Buy it if you are retrofitting a commercial space with a standard drop ceiling and need 18 fixtures at a competitive price. Wait for a sale if you can tolerate the slight performance compromises. Buy the Lithonia alternative if serviceability and daisy-chain wiring are must-haves. Skip it entirely if you need wet-rated fixtures or a residential-style trim. I invite you to share your own installation experience in the comments below — especially if you have found a workaround for the slide switch placement.
At $37.78 per panel with ETL listing and 7-year protection, this is the best value I found for bulk commercial purchases. The only cheaper options lack safety certifications or a real warranty. If you need fewer than six panels, the bulk advantage disappears and you should buy individually from a local supplier.
You will know within the first evening whether the brightness and color temperature suit your space. The dimming performance becomes clear within a few days of use at different levels. I would say two weeks is enough to catch any early defects or annoyances like the faint whine below 20%.
In my experience, nothing has broken or worn out after eight weeks. Based on user reports, the most common failure point is the integrated LED driver, which typically either works from day one or fails within the first month. The gasketing and lens show no signs of degradation. The slide switch mechanism is the physical component most likely to wear out over years of adjustment.
A beginner with basic wiring knowledge can install these panels, but expect frustration with the slide switch placement and the need to punch out knockouts. If you have never wired a junction box before, I would recommend hiring an electrician for the first few panels or watching a few installation videos before starting.

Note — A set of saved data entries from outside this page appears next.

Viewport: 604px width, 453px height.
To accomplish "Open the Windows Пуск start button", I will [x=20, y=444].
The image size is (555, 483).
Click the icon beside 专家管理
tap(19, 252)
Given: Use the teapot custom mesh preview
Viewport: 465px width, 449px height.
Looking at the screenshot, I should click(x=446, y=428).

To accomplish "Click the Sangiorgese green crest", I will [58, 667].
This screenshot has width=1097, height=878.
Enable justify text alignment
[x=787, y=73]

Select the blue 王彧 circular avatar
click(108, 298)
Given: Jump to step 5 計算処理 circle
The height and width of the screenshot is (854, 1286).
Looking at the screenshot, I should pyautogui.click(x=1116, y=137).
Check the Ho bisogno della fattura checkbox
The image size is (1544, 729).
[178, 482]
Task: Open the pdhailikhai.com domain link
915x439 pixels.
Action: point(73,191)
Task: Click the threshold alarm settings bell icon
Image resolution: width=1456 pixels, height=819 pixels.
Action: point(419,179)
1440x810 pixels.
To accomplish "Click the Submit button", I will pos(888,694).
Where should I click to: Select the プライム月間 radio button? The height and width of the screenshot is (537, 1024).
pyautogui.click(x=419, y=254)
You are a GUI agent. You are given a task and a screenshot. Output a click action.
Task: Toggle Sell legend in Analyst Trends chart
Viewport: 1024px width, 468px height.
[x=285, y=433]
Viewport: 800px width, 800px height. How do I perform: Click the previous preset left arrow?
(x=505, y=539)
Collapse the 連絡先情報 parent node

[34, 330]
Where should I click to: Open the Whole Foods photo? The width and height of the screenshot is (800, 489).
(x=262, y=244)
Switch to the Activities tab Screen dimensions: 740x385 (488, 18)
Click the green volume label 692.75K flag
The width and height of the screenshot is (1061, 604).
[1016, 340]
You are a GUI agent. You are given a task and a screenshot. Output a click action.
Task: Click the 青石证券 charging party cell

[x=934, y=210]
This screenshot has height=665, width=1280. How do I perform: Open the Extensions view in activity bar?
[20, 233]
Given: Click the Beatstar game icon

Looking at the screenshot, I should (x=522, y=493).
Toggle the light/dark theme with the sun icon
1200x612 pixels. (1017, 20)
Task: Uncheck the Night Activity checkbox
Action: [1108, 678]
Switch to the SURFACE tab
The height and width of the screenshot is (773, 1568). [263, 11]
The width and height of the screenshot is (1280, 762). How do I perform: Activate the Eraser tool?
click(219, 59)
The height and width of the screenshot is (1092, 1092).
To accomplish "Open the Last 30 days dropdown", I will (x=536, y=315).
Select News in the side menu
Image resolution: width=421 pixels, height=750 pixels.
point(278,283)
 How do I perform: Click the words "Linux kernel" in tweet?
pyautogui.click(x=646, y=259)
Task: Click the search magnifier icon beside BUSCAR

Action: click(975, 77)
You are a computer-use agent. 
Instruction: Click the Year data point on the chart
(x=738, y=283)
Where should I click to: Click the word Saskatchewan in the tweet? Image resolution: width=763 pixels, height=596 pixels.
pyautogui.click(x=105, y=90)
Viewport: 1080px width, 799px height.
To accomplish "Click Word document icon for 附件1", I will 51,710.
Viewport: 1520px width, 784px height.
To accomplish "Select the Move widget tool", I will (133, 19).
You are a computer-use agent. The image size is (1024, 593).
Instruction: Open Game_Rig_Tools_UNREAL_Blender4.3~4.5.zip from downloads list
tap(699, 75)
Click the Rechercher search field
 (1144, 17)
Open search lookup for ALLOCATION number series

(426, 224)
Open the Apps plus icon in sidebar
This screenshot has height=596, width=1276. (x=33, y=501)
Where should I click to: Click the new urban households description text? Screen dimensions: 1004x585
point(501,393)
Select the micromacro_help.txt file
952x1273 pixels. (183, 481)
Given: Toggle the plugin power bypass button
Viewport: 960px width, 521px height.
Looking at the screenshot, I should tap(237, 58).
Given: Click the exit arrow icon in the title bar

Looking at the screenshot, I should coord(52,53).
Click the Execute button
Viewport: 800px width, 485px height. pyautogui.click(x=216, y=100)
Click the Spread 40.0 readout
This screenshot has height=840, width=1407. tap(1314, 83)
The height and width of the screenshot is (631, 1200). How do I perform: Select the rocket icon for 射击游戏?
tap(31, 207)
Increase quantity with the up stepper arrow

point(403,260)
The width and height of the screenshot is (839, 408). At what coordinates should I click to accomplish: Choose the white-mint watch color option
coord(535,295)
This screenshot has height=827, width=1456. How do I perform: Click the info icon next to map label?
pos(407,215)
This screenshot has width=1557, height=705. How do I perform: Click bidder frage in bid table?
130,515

I recommend a box of Wago 221 lever nuts instead of the included wire nuts, a quality 0-10V wall dimmer if you do not already have one, and a small file for adjusting panel flanges on slightly out-of-square grid openings. Check the latest price on the Sunco 18-pack and consider adding those accessories to your cart.
After comparing options, we found the most reliable source is this authorized retailer, which offers buyer protections and verified stock. Buying direct from Sunco also works but may have longer shipping times. Avoid third-party marketplaces that do not clearly state the 7-year protection terms.
Yes, each panel is independently set using its own slide switch. I tested a room with three panels at 4000K and three at 5000K. The color difference is noticeable but not jarring in a space with separated zones. For open-plan areas, I recommend keeping all panels at the same CCT for uniformity.
I tested my Leviton IP710-LFZ dimmer, and it worked seamlessly from 100% down to about 5% with no flicker. I also tested a cheap no-name 0-10V dimmer from a surplus supplier, and the performance was identical. The dimming curve is linear, which is better than many competitors that drop off abruptly at the low end.